"My cousin will not be so long."
So I told her the tale of the lieutenant from the first step to the
last of it, making it as mirthful as I could, and, indeed, there
was matter of mirth in that absurdity.
"And I think you will be as little fitted for the rudas men as for
the pretty ladies, after all!" says she, when I had done. "But
what was your father that he could not learn you to draw the sword!
It is most ungentle; I have not heard the match of that in anyone."
"It is most misconvenient at least," said I; "and I think my father
(honest man!) must have been wool-gathering to learn me Latin in
the place of it. But you see I do the best I can, and just stand
up like Lot's wife and let them hammer at me."
"Do you know what makes me smile?" said she. "Well, it is this. I
am made this way, that I should have been a man child. In my own
thoughts it is so I am always; and I go on telling myself about
this thing that is to befall and that. Then it comes to the place
of the fighting, and it comes over me that I am only a girl at all
events, and cannot hold a sword or give one good blow; and then I
have to twist my story round about, so that the fighting is to
stop, and yet me have the best of it, just like you and the
lieutenant; and I am the boy that makes the fine speeches all
through, like Mr. David Balfour."
"You are a bloodthirsty maid," said I.
"Well, I know it is good to sew and spin, and to make samplers,"

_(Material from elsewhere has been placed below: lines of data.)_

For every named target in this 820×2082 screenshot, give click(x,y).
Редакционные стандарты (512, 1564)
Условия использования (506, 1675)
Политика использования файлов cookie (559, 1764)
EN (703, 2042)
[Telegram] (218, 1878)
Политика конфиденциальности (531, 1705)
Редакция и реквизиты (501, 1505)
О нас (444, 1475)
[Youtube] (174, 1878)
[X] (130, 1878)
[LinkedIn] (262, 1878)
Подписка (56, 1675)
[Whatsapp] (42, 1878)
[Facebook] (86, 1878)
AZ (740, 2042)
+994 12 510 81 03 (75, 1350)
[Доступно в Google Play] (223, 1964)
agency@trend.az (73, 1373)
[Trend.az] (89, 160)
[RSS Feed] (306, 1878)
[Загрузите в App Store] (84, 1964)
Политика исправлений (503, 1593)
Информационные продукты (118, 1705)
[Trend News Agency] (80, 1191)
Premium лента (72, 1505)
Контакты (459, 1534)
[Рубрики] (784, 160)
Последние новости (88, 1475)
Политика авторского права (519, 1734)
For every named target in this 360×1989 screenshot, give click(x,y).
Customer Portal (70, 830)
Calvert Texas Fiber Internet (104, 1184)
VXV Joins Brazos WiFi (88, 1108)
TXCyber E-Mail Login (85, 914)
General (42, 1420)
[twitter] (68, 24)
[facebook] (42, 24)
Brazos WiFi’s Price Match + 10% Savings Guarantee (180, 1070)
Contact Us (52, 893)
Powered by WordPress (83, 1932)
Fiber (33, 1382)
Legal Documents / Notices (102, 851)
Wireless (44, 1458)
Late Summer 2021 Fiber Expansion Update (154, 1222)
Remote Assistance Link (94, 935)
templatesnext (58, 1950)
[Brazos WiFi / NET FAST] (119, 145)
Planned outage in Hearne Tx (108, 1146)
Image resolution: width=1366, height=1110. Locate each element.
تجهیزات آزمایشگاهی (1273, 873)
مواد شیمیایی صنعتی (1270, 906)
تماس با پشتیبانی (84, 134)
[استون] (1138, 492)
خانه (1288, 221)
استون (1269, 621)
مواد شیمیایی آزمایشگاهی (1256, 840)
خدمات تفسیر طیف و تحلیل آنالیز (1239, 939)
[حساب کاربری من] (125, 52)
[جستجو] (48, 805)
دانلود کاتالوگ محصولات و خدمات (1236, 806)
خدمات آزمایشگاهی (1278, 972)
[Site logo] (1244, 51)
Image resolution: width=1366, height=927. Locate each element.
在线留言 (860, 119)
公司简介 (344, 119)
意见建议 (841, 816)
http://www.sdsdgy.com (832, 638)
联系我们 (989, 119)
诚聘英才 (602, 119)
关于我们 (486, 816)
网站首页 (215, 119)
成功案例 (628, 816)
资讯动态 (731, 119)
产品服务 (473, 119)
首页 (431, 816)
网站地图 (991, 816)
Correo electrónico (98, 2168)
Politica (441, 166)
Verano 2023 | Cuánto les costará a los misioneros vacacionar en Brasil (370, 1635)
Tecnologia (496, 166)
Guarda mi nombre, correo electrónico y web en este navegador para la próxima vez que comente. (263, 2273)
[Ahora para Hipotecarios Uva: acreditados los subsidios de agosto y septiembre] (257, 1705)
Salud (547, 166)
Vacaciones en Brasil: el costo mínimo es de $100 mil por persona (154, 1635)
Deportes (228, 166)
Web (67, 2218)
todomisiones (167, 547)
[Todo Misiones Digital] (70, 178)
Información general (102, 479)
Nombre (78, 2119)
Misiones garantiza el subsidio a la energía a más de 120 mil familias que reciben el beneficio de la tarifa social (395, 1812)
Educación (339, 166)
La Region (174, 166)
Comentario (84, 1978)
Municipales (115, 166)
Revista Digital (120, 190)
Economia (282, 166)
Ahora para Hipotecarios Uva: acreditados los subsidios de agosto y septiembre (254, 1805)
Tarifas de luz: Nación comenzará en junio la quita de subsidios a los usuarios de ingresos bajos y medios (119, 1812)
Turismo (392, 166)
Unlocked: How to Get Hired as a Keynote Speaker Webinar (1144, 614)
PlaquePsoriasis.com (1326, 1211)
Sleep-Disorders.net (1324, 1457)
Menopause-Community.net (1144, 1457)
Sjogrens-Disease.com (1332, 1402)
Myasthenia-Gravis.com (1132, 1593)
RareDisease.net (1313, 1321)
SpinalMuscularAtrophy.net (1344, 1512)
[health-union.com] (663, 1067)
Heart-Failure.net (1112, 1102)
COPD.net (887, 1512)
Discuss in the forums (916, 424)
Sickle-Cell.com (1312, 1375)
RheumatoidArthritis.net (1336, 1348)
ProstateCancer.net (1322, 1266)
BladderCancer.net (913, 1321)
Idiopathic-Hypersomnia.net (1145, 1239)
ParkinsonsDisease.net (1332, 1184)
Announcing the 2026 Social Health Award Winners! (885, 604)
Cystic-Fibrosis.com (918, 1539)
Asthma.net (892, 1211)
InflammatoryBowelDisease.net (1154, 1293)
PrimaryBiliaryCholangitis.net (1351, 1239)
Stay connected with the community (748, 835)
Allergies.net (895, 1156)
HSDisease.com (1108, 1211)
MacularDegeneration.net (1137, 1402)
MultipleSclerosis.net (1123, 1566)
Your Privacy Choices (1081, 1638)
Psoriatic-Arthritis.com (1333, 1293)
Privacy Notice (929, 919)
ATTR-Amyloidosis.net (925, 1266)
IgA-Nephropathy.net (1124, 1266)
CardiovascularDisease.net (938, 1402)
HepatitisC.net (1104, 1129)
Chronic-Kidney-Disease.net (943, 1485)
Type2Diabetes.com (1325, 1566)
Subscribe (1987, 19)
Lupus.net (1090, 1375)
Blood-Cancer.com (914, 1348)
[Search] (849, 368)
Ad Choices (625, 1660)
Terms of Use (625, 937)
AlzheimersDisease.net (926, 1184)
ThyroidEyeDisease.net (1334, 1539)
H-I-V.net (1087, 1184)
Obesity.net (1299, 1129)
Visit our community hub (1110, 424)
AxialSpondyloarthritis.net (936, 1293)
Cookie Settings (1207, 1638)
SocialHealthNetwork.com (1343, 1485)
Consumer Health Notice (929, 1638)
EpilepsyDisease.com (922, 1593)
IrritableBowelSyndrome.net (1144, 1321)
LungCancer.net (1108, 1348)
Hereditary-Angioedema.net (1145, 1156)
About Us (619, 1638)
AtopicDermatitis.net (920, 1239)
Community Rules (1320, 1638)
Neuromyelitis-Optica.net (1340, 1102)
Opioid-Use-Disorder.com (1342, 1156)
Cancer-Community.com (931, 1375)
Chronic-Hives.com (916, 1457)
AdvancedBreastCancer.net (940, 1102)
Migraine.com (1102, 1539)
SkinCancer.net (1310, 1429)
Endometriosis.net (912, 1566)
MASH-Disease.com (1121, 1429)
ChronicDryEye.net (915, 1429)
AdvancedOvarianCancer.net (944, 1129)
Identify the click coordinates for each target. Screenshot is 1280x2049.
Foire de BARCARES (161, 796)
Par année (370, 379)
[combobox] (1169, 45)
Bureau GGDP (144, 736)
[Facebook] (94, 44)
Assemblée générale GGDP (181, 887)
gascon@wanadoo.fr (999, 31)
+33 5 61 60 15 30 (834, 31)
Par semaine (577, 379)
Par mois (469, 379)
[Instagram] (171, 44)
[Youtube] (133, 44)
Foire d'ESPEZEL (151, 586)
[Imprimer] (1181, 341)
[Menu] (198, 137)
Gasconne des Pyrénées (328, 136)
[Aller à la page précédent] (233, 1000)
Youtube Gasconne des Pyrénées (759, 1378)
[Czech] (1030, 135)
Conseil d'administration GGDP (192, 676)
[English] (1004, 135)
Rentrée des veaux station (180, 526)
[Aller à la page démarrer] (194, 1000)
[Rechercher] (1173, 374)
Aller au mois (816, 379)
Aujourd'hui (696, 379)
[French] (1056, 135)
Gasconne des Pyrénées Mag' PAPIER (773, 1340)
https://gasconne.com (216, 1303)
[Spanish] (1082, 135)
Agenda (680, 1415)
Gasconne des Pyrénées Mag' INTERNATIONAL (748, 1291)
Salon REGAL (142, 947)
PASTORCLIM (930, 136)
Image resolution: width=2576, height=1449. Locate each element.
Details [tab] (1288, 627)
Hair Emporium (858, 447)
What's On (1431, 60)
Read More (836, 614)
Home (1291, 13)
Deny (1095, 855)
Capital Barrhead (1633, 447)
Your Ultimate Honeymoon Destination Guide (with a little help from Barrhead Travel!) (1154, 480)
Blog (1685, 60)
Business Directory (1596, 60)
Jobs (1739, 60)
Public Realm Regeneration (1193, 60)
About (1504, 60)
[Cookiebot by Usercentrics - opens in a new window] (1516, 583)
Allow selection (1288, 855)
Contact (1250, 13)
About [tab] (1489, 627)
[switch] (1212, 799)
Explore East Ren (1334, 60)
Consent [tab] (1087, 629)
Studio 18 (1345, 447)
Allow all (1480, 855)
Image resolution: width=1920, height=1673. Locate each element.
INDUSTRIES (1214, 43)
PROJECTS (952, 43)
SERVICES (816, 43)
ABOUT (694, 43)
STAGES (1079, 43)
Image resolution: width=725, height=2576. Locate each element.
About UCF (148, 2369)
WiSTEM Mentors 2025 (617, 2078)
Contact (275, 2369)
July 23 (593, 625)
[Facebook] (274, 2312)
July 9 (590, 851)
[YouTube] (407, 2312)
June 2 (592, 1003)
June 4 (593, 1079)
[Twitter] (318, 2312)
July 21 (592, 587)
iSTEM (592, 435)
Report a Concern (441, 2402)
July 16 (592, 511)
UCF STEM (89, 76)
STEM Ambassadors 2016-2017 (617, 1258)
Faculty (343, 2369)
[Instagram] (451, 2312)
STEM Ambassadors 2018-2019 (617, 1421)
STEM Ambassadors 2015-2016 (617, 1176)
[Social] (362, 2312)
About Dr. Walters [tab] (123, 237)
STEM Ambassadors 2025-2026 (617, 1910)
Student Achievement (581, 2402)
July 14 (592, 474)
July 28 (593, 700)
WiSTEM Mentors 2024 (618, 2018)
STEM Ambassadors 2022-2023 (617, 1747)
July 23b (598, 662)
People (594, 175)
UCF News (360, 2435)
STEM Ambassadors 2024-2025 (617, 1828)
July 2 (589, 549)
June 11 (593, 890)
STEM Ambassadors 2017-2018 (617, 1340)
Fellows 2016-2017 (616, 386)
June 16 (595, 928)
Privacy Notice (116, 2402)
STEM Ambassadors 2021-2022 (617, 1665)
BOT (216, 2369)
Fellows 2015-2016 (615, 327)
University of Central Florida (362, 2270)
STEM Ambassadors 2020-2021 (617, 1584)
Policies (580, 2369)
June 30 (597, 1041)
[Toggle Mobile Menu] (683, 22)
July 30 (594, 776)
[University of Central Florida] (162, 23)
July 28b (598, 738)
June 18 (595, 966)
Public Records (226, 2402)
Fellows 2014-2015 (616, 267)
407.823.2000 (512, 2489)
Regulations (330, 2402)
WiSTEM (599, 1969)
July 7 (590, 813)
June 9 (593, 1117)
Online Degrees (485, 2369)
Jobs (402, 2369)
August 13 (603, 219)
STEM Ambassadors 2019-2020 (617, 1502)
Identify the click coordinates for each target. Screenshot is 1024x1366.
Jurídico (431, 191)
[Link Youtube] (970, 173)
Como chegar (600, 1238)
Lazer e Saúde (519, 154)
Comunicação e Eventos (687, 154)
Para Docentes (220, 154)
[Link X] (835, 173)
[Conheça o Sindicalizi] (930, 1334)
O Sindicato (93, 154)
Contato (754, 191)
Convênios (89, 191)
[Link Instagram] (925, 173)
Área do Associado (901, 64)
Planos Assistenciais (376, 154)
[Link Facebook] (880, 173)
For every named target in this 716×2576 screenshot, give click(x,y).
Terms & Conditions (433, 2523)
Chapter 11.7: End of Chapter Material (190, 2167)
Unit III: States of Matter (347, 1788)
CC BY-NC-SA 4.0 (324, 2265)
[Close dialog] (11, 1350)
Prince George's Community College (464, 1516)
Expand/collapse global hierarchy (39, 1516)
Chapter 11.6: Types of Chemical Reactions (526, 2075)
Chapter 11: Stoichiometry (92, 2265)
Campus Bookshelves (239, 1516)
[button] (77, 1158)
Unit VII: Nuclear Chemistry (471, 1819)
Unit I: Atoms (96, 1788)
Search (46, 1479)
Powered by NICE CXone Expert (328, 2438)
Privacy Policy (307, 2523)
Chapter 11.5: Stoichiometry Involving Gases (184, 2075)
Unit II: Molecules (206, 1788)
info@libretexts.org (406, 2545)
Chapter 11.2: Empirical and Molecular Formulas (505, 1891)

she said, "but if you were to do nothing else in the great world, I
think you will say yourself it is a driech business; and it is not
that I want to kill, I think. Did ever you kill anyone?"
"That I have, as it chances. Two, no less, and me still a lad that
should be at the college," said I. "But yet, in the look-back, I
take no shame for it."
"But how did you feel, then--after it?" she asked.
'"Deed, I sat down and grat like a bairn," said I.
"I know that, too," she cried. "I feel where these tears should
come from. And at any rate, I would not wish to kill, only to be
Catherine Douglas that put her arm through the staples of the bolt,
where it was broken. That is my chief hero. Would you not love to
die so--for your king?" she asked.
"Troth," said I, "my affection for my king, God bless the puggy
face of him, is under more control; and I thought I saw death so
near to me this day already, that I am rather taken up with the
notion of living."
"Right," she said, "the right mind of a man! Only you must learn
arms; I would not like to have a friend that cannot strike. But it
will not have been with the sword that you killed these two?"
"Indeed, no," said I, "but with a pair of pistols. And a fortunate
thing it was the men were so near-hand to me, for I am about as
clever with the pistols as I am with the sword."
So then she drew from me the story of our battle in the brig, which
I had omitted in my first account of my affairs.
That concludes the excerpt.